━━ Dataset extract ━━

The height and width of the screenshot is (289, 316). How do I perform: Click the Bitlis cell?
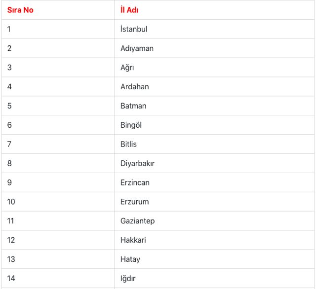[128, 145]
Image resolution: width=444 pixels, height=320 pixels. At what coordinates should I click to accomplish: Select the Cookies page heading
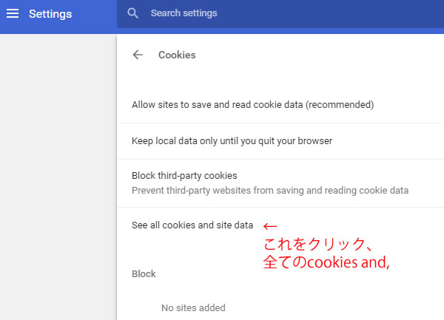click(177, 55)
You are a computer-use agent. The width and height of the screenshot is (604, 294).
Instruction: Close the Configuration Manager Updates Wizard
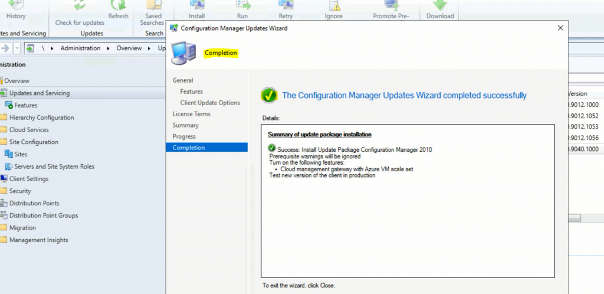[560, 28]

━━━

Omit the pictures and please write out exactly the lines between the one containing "You are a computer-use" and the last line of the entries, both included.

You are a computer-use agent. The width and height of the screenshot is (604, 294).
Instruction: Close the Configuration Manager Updates Wizard
[560, 28]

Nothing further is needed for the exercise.